Famine threatens, they say
Famine is extreme scarcity of food, and while outright famine has not arrived, food shortages and malnutrition are a present reality for much of the country. The line between famine and lack is irrelevant for those who are starving. A famine on the scale of 1984, when Band Aid and Live Aid raised about $150M in relief for Ethiopia, is still unlikely. Logistics and medical understanding have improved. But the conditions haven't changed.
Too many people on too little land with too little, and too volatile, rainfall. Poor governance has resulted in failing to increase Ethiopia's hard-currency earnings. It has virtually no serious private business- with few jobs outside the state sector. Almost three quarters of the population may be under- or unemployed. 80% of Ethiopia's population of 80M people live off the land. They are facing a possible doubling of their population by 2050. Farming methods are still too basic to sustain it even when the rains are good.
In Goru Gutu, in Eastern Ethiopia, the average daily labouring wage is 80 cents, not enough to live on. They till soil by hand, dig ditches, and do whatever it takes to buy a few cups of grain to keep their families alive. Now, no one is eating. There were hailstorms, rains that came too late, then rains that fell too heavily, as well as infestations of insects. It is this way across the South and East. So now 4.5M more people need emergency food on top of the 5M that already receive aid, according to the UN World Food Programme.
One individual, Hindiya, 18 months old, is puffed up by edema, a protein deficiency. If she survives, she may still suffer mental and physical stunting, heart disorders, and a weakened immune system.
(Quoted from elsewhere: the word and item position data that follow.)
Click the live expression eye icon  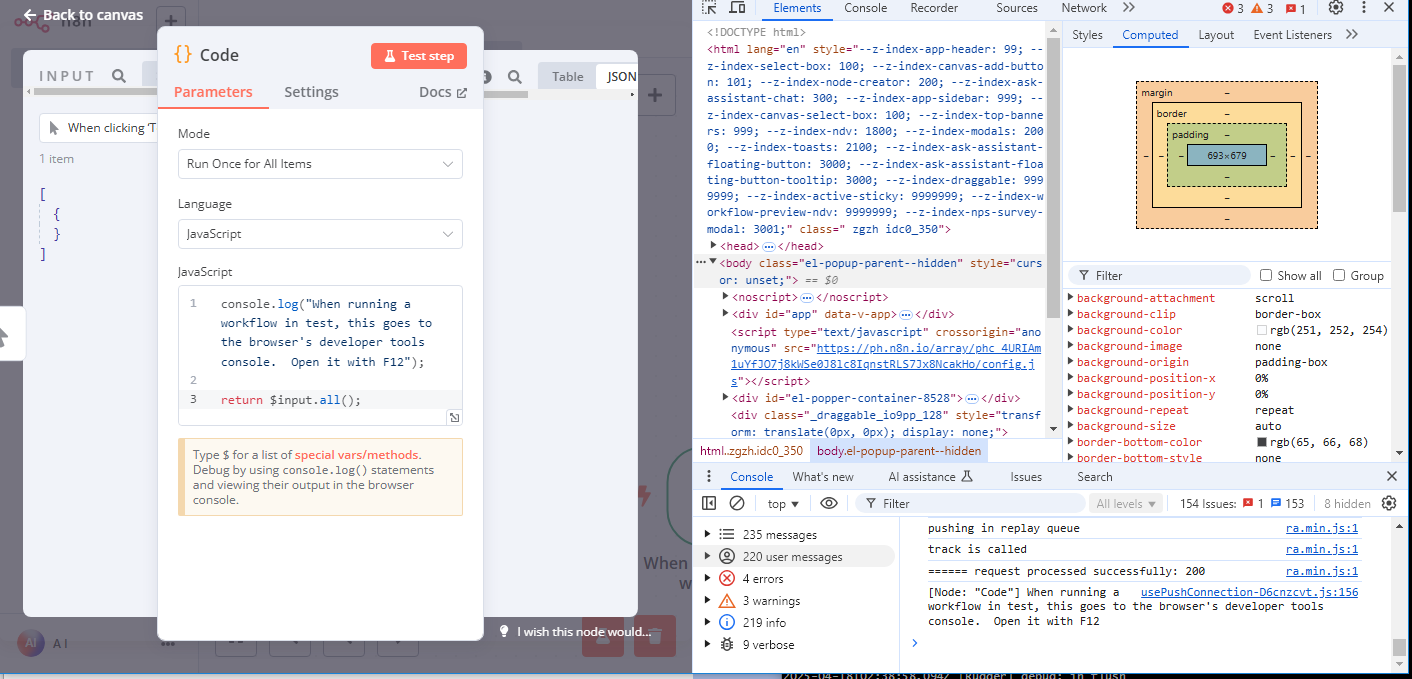pos(828,504)
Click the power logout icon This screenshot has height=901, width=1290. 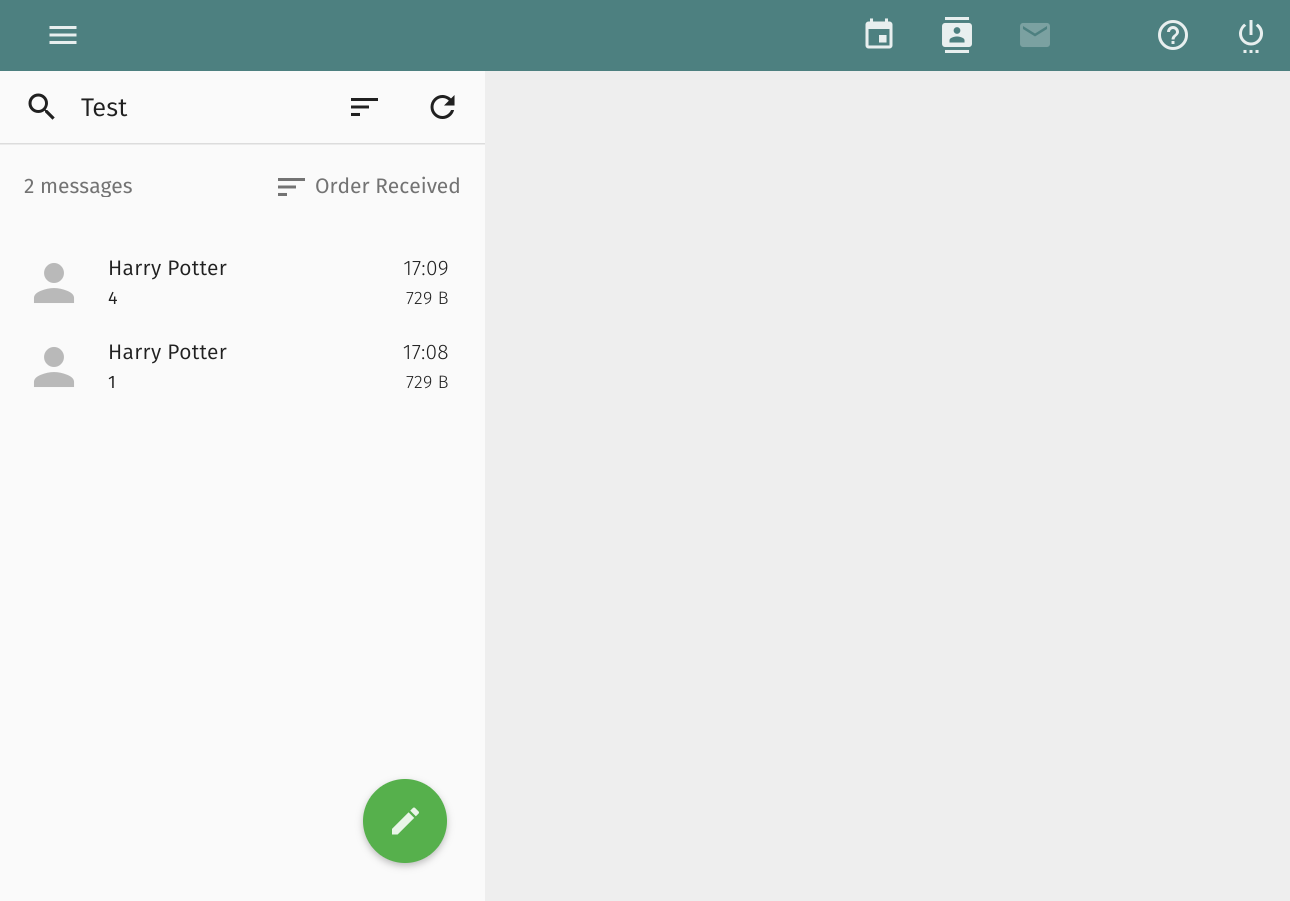(x=1251, y=35)
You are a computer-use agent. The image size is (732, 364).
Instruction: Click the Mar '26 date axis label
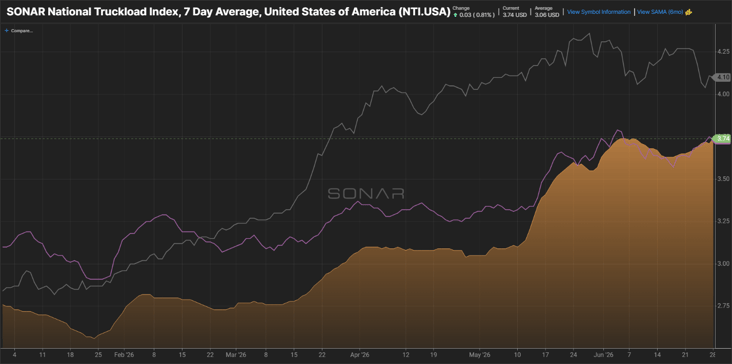238,355
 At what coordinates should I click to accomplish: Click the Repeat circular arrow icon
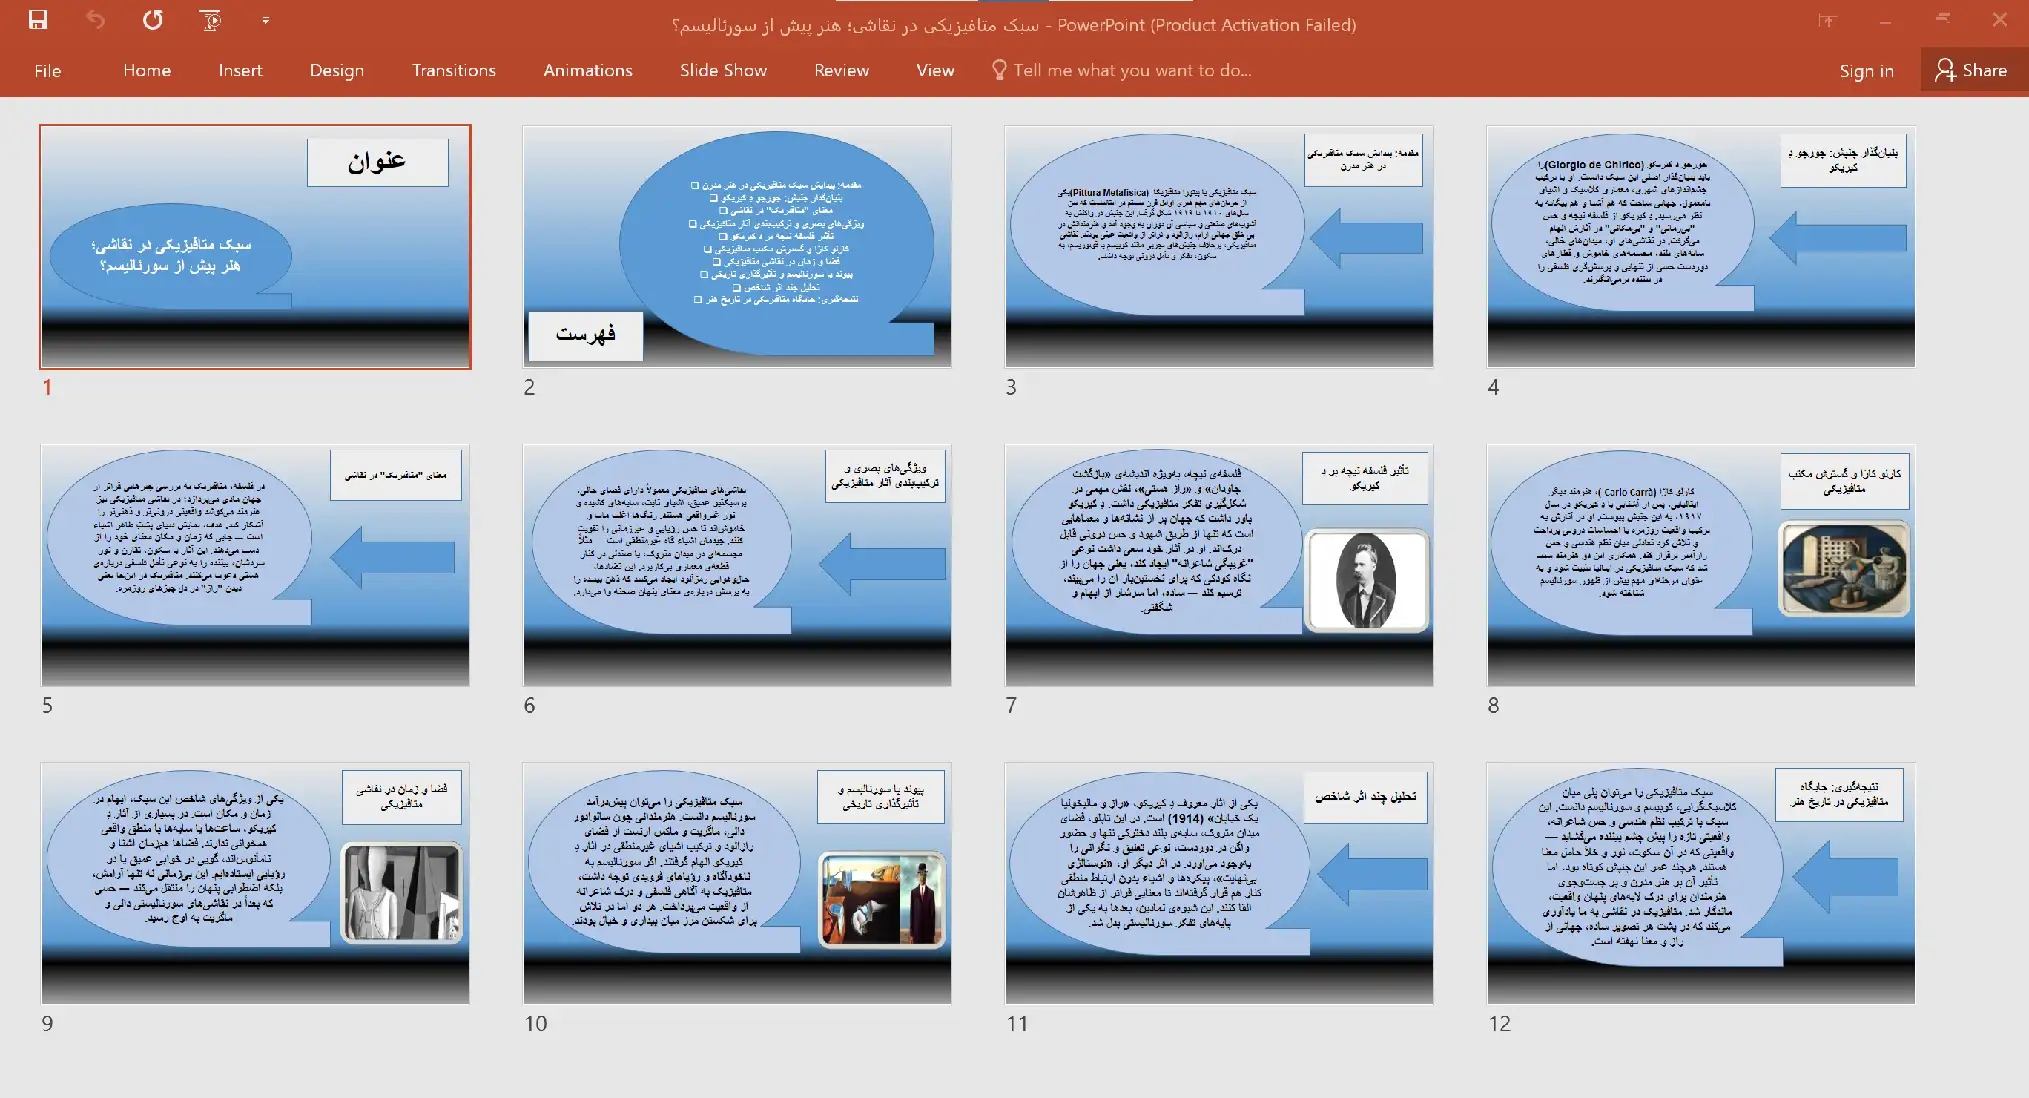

The skin on her calves and heel has split wide open, putting her in excruciating pain. No one in her family has ever eaten meat.
The government owns the land, and yearns to shed its reputation as the world's poster child for famine. The only future is resettlement to areas of more fertile land. Goro Gutu would have to move 4000 people out a year, with an ungrowing population; however, the population might grow, and the government only has a budget to shift a few hundred.
Ethiopia's chances of progress look bleak.
Monty Python's Flying Circus sings, "Always look on the bright side of life!"
Just think what a few billionaires investing in a situation like this might do. And I don't mean buy the world a Coke, although that might be cool, as well. Structurally, the world has got to get with it. 80 cents??